What is opposite to hoi polloi?

Near Antonyms for hoi polloi. gentility, gentlefolk.

What is hoi polloi slang for?

Definition of hoi polloi

1 : the general populace : masses. 2 : people of distinction or wealth or elevated social status : elite.

What is the synonym of modus operandi?

practice. (also practise), process, routine.

Is antonym a Greek word?

Also known as a counterterm, the word “antonym” comes from a combination of two Greek terms: “anti,” which means “opposite,” and “-onym,” which comes from “onoma,” meaning “name.” The word “antonym” is, in and of itself, an antonym: it is the opposite of a synonym, which is a word that has the same meaning as another …

What is the synonym of hoi polloi?

lower class

nounworking people with least money. commonalty. great unwashed. hoi polloi. lower orders.

What do you call a person with no class?

churlish, cloddish, clownish, loutish, uncouth Visit the Thesaurus for More.

How do you use hoi polloi in a sentence?

Monstrously inflated costs are designed to keep the hoi polloi at bay.

Where does the term the Great Unwashed come from?

What’s the origin of the phrase ‘The great unwashed’? This rather disparaging term was coined by the Victorian novelist and playwright Edward Bulwer-Lytton. He used it in his 1830 novel Paul Clifford: “He is certainly a man who bathes and ‘lives cleanly’, (two especial charges preferred against him by Messrs.
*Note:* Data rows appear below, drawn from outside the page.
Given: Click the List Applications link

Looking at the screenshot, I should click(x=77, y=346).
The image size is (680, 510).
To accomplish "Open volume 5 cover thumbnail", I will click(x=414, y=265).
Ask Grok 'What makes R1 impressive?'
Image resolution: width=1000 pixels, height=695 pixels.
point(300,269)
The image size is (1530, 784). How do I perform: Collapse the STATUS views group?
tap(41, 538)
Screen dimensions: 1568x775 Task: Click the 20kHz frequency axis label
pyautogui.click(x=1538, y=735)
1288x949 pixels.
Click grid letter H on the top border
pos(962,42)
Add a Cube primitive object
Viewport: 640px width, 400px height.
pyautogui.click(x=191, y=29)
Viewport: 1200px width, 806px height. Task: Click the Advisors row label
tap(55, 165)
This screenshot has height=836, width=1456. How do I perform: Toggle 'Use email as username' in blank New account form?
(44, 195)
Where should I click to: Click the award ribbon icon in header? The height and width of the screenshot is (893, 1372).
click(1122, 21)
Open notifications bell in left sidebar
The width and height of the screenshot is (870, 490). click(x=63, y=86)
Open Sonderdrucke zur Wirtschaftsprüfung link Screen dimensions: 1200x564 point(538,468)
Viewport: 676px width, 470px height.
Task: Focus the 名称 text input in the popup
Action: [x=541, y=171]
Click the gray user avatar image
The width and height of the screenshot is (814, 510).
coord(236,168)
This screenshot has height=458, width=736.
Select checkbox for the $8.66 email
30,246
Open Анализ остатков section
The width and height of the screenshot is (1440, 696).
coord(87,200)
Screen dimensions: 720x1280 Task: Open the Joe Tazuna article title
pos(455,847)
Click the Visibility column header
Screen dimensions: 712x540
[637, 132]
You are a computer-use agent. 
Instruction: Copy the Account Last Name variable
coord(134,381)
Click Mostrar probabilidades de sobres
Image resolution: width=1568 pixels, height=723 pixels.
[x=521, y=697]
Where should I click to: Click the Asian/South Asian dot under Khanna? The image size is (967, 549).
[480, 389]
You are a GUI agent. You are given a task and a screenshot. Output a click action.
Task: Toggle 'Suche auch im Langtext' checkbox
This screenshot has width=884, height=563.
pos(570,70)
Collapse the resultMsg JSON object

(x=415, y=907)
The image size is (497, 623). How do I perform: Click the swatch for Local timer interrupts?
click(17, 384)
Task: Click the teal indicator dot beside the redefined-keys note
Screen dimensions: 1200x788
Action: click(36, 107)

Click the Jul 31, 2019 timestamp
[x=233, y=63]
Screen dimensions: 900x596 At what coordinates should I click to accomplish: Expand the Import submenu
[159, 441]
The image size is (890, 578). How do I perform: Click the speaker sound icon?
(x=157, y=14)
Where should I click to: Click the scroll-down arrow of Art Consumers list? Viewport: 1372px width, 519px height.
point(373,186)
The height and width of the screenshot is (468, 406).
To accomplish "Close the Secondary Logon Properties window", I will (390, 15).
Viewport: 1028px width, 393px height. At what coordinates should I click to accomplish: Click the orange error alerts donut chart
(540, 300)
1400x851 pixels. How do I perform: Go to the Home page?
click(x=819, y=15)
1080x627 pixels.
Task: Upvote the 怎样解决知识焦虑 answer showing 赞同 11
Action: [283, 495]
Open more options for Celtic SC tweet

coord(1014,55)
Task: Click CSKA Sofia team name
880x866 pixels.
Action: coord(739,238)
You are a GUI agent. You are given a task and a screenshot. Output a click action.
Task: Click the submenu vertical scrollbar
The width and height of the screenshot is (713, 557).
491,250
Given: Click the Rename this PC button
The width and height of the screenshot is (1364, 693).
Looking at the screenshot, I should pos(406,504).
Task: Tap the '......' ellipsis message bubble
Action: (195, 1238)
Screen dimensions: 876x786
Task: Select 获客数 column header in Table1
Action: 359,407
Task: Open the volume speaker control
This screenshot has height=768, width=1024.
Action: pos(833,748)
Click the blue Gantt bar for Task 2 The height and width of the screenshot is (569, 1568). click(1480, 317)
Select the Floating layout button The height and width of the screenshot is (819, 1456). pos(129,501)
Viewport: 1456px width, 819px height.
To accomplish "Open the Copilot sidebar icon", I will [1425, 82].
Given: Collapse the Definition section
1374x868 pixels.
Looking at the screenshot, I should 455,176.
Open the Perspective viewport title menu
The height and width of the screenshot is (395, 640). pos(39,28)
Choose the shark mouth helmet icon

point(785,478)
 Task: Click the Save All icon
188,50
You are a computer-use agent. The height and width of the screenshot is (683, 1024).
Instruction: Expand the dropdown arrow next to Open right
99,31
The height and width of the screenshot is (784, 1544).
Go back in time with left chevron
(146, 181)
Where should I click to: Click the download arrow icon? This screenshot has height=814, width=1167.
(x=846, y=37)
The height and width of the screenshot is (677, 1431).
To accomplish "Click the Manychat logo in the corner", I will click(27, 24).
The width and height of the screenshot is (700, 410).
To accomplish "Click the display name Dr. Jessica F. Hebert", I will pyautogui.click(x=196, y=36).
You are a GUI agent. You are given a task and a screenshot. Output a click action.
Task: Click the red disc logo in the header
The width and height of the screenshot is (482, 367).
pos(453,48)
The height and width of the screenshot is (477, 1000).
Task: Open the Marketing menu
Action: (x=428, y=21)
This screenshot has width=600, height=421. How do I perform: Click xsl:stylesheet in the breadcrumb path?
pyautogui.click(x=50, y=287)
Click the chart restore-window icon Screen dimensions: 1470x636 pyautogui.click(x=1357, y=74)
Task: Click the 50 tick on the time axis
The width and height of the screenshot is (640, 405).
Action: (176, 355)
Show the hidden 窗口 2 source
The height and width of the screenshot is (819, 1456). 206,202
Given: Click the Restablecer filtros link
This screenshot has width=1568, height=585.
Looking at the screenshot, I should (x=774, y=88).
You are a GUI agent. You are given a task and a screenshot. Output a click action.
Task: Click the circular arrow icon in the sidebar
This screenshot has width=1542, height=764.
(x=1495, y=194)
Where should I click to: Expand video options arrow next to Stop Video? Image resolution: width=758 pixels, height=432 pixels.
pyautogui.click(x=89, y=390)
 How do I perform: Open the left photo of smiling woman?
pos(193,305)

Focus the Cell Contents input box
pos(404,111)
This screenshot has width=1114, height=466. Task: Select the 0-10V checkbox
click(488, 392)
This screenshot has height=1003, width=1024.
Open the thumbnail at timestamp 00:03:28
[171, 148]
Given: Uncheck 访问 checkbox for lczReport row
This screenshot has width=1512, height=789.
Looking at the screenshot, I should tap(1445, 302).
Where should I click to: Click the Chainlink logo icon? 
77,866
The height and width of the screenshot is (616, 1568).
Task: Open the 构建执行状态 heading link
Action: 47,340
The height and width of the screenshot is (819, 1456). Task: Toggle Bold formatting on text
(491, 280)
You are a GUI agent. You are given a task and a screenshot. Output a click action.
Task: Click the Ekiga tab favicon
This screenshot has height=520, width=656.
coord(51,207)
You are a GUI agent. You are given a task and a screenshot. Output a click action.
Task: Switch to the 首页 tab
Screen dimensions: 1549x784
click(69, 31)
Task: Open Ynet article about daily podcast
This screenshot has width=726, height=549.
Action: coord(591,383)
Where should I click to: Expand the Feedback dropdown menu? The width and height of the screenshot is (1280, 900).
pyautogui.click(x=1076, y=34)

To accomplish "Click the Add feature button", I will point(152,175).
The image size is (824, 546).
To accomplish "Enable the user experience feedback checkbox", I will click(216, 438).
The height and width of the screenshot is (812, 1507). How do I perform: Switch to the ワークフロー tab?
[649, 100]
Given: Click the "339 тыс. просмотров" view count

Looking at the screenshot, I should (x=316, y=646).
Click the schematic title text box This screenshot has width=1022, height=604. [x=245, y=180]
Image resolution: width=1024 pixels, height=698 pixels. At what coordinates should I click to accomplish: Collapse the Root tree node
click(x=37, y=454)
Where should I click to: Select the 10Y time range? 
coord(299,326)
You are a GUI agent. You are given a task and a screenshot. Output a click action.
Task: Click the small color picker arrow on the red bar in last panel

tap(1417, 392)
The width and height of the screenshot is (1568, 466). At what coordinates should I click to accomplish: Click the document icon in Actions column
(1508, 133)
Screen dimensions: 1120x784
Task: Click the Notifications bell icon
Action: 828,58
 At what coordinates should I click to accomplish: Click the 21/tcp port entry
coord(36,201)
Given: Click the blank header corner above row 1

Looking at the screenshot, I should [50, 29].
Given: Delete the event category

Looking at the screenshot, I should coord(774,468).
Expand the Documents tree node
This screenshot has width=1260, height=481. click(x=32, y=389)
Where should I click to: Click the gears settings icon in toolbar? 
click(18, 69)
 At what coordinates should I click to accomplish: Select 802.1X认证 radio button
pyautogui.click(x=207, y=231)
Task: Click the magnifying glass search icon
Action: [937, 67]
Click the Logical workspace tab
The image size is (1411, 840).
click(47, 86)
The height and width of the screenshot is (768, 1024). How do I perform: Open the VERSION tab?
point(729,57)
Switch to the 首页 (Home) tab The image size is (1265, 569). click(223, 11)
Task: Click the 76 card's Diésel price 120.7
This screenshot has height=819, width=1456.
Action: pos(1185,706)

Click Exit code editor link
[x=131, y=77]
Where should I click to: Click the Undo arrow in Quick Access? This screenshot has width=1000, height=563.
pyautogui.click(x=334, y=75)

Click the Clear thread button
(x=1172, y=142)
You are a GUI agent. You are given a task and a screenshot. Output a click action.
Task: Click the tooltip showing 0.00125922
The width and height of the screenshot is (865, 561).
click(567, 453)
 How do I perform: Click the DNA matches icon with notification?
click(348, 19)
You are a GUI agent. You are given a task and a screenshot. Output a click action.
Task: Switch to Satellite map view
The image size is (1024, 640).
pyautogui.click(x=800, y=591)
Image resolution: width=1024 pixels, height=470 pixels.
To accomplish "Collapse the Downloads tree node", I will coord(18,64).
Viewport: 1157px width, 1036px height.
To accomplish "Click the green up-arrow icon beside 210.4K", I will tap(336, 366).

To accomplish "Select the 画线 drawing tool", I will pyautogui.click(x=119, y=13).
What does a pleb mean in slang?

A common person
pleb (plural plebs) A commoner, a member of the lower class of a society. (derogatory) A common person, an unsophisticated or cultureless person. quotations â–Ľ (US, slang, usually derogatory) A freshman cadet at a military academy.

What does the phrase great unwashed mean?

Definition of the (great) unwashed

: ordinary or common people who do not have a lot of money, power, or social status I’m just a member of the great unwashed.

Who called people the unwashed masses?

A disparaging term for the common man. The phrase first appeared in an 1830 novel, Paul Clifford, by the British novelist and playwright Edward Bulwer-Lytton: “He is certainly a man who bathes and ‘lives cleanly,’ (two especial charges preferred against him by Messrs.

What literary device is the great unwashed?

The phrase shows the use of irony as well as sarcasm.